Personality traits are richly encoded in natural language, and large language models (LLMs) trained on human text can simulate personality when conditioned on persona descriptions. However, existing evaluations rely predominantly on questionnaire self-report by the conditioned model, are limited in architectural diversity, and rarely use real human psychometric data. Without addressing these limitations, it remains unclear whether personality conditioning produces psychometrically informative representations of individual differences or merely superficial alignment with trait descriptors. To test how robustly LLMs can encode personality into extended text, we condition LLMs on real psychometric profiles from 290 participants to generate first-person life story narratives, and then task independent LLMs to recover personality scores from those narratives alone. We show that personality scores can be recovered from the generated narratives at levels approaching human test-retest reliability (mean r = 0.750, 85% of the human ceiling), and that recovery is robust across 10 LLM narrative generators and 3 LLM personality scorers spanning 6 providers. Decomposing systematic biases reveals that scoring models achieve their accuracy while counteracting alignment-induced defaults. Content analysis of the generated narratives shows that personality conditioning produces behaviourally differentiated text: nine of ten coded features correlate significantly with the same features in participants' real conversations, and personality-driven emotional reactivity patterns in narratives replicate in real conversational data. These findings provide evidence that the personality-language relationship captured during pretraining supports robust encoding and decoding of individual differences, including characteristic emotional variability patterns that replicate in real human behaviour.

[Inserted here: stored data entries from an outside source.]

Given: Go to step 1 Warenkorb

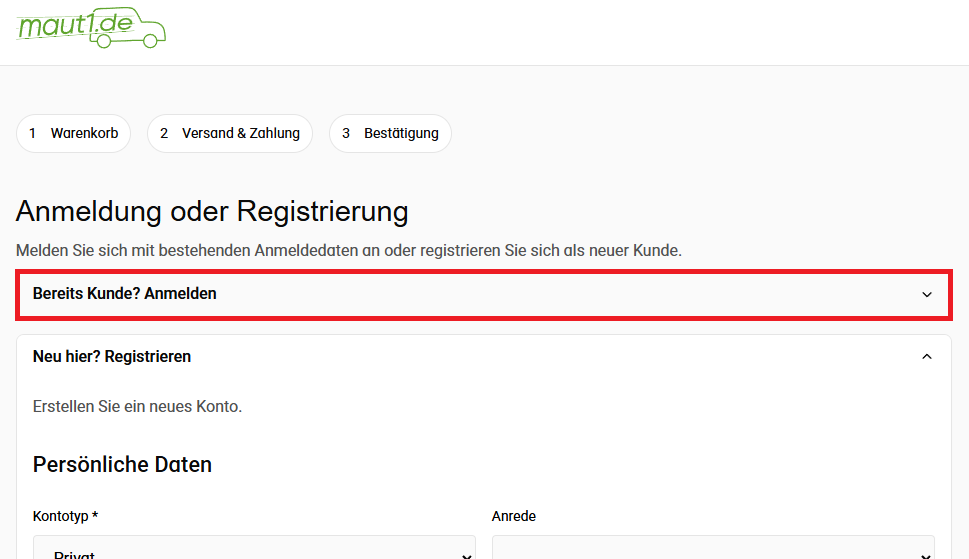Looking at the screenshot, I should pos(73,133).
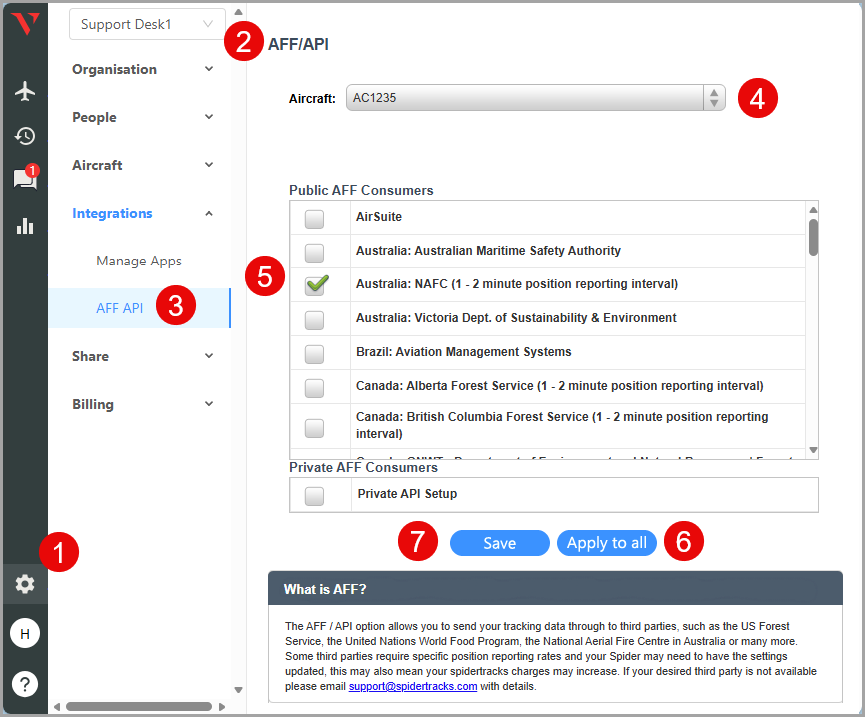This screenshot has width=865, height=717.
Task: Select the AFF API menu item
Action: tap(119, 308)
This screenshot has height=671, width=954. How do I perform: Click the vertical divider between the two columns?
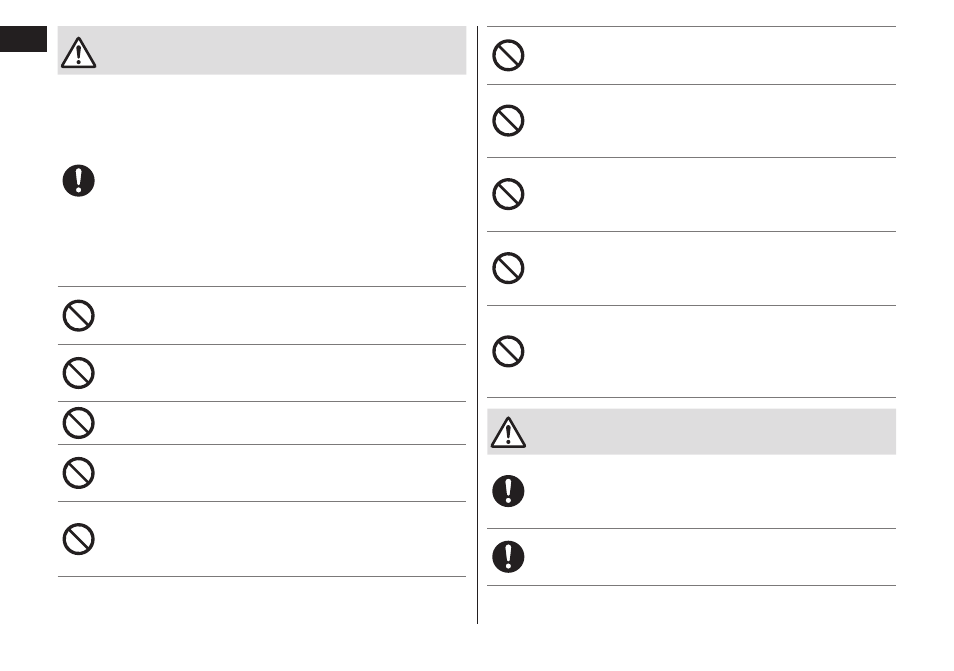478,325
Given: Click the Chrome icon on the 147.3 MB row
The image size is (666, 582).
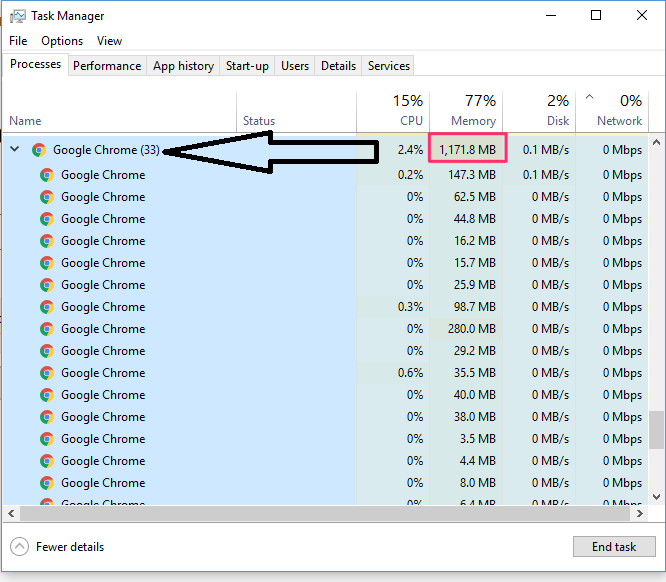Looking at the screenshot, I should tap(47, 175).
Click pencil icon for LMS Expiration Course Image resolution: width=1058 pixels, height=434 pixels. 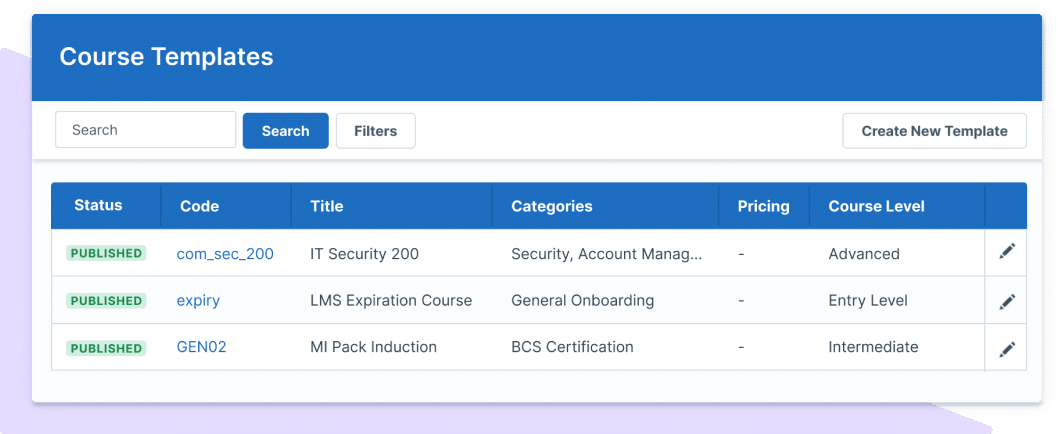(x=1007, y=301)
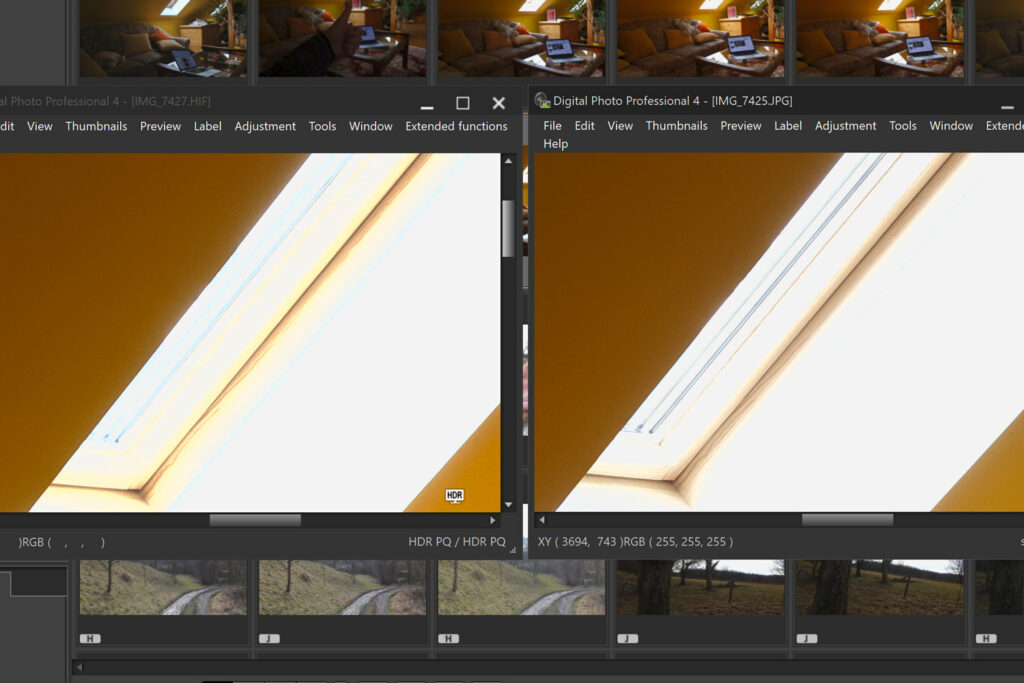Viewport: 1024px width, 683px height.
Task: Click the HDR badge on the IMG_7427 preview
Action: coord(454,495)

翻译：人格特质在自然语言中具有丰富编码，训练于人类文本的大型语言模型（LLMs）可在人格描述控制下模拟人格特质。然而，现有评估主要依赖受控模型的问卷自我报告，架构多样性有限，且极少使用真实人类心理测量数据。若未解决这些限制，便无法确定人格控制能否产生具有心理测量意义的个体差异表征，抑或仅与特质描述词形成浅层对应。为检验LLMs将人格特质编码至扩展文本的稳健性，我们基于290名参与者的真实心理测量特征控制LLMs生成第一人称人生故事叙事，随后交由独立LLMs仅凭这些叙事恢复人格评分。结果表明：从生成叙事中恢复的人格评分可接近人类重测信度水平（平均r=0.750，达到人类上限的85%），且该恢复结果在涵盖6个提供商的10个叙事生成模型与3个人格评分模型上保持稳健。通过分解系统偏差发现，评分模型在抵消控制诱导的默认倾向过程中实现了准确性。对生成叙事的内容分析表明，人格控制产生了行为分化式文本：十个编码特征中有九个与参与者真实对话中的对应特征显著相关，叙事中由人格驱动的情绪反应模式在真实对话数据中得以复现。这些发现表明，预训练阶段习得的人格-语言关系能够支持个体差异的稳健编码与解码，包括在真实人类行为中复现的特异性情绪变异模式。